- TRABAJO SOLICITADO -
a - Según el texto sobre la controversia en torno a Alterini, ¿qué dos cargos importantes ocupó por elección en democracia?
b - Prosigue el texto sobre la controversia en torno a Alterini a partir de su última oración.

En verdad, su aptitud puede y debe ser analizada mediante parámetros más amplios, por caso, cuál fue su desempeño en democracia de dos cargos importantes para los que fue elegido: el de decano, el de presidente del Colegio Público de Abogados de la Capital. El minimalismo de la defensa de Alterini, su simplismo en el debate no lo posiciona por debajo de quienes lo cuestionan. Estos también se han congelado en una imagen del pasado y no se preocupan por armar un relato de lo que hizo Alterini en los últimos veinte años.

La controversia, cuyos modos y expresiones argumentales desmerecen a la universidad pública en su conjunto, versa sobre una cuestión fundante que exige mayor rigor a todos. El cuestionamiento a conductas del pasado, incluso a las ocurridas durante la dictadura, es válido y puede mover a cualquiera a desechar, a través de los mecanismos legales, a un postulante. El autor de esta nota no lo votaría, si tuviera competencia para hacerlo.

- ENTRADAS MOSTRADAS -
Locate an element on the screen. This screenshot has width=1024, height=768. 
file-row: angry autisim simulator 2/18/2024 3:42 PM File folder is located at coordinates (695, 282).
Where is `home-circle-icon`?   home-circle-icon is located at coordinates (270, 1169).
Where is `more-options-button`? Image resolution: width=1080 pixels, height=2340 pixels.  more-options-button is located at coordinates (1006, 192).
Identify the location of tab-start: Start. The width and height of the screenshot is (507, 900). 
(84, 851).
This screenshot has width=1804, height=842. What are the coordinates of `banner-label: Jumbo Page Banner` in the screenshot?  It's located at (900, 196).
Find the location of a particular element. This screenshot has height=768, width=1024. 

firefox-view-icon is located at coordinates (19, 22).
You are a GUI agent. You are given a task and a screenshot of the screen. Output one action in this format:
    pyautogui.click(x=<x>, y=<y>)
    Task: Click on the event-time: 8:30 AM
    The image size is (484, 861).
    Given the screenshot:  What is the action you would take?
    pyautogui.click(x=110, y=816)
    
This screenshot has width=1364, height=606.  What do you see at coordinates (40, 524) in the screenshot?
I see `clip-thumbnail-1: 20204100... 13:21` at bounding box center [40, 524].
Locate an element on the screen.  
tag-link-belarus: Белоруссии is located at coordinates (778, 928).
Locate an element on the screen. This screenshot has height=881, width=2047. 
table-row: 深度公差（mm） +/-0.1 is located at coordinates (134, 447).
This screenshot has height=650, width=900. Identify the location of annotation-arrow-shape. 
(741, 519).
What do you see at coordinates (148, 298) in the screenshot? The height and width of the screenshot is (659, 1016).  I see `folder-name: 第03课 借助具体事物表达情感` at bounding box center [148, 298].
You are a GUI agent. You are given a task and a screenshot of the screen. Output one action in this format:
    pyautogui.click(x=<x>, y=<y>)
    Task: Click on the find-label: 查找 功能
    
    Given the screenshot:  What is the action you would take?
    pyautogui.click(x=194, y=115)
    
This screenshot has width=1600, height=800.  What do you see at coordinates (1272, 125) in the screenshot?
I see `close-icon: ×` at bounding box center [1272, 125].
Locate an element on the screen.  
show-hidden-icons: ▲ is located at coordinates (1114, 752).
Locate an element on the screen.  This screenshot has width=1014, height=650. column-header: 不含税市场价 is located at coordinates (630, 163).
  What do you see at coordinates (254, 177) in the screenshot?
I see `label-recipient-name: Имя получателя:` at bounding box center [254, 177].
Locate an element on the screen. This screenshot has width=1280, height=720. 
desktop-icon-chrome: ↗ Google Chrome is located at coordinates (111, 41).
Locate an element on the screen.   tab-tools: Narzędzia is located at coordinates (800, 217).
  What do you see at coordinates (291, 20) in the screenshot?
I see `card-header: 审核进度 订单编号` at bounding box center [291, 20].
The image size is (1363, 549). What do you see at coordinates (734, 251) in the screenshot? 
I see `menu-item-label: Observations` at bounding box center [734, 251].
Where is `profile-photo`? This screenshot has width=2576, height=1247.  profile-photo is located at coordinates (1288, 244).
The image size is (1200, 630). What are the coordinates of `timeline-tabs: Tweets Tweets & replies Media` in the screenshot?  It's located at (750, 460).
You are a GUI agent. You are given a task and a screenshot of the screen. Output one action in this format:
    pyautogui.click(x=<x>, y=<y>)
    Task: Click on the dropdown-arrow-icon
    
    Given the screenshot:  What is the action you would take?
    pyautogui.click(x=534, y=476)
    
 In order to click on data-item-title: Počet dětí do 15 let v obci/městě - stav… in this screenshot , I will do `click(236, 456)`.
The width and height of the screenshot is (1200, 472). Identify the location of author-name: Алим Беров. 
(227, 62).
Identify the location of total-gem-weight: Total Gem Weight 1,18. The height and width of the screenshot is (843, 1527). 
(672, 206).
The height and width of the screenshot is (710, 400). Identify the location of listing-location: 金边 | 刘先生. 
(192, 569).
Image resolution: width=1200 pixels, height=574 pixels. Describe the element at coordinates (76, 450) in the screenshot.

- RESULTADOS DEL EJERCICIO -
a - Los de decano y presidente del Colegio Público de Abogados de la Capital.

b -
Pero impedirle ser elegible para cargos públicos es una severa restricción a derechos constitucionales básicos, sólo admisible en casos extremos, debidamente regulados con anterioridad. La violación de derechos humanos, debidamente comprobada, puede ser un ejemplo de esa excepcionalidad. La discusión de la admisibilidad de Luis Abelardo Patti como diputado es un peliagudo precedente, que debe ser asumido con extremo rigor. Sería un retroceso o aun una suerte de revanchismo supuestamente bien intencionado banalizarlo o resolverlo sin aportar pruebas contundentes.

Lo visible está bajo tierra

Visibilidad y lesividad son condición necesaria para el éxito de quienes se movilizan reclamando derechos sociales. Los que no se notan, los que no interfieren en la cotidianidad de los otros no logran ser escuchados en la metrópolis.

Los movimientos de desocupados fueron pioneros en eso de hacerse ver, acudiendo a una vieja herramienta laboral, el piquete. Claro que no lo hicieron desafiando al patrón, que no tenían, sino interpelando al conjunto social, interfiriendo en su camino. La búsqueda de visibilidad tenía una justificación que era su dispersión, su escasa pertinencia geográfica (habitantes de pueblos fantasmas del interior o de los suburbios) y la falta de recursos legales.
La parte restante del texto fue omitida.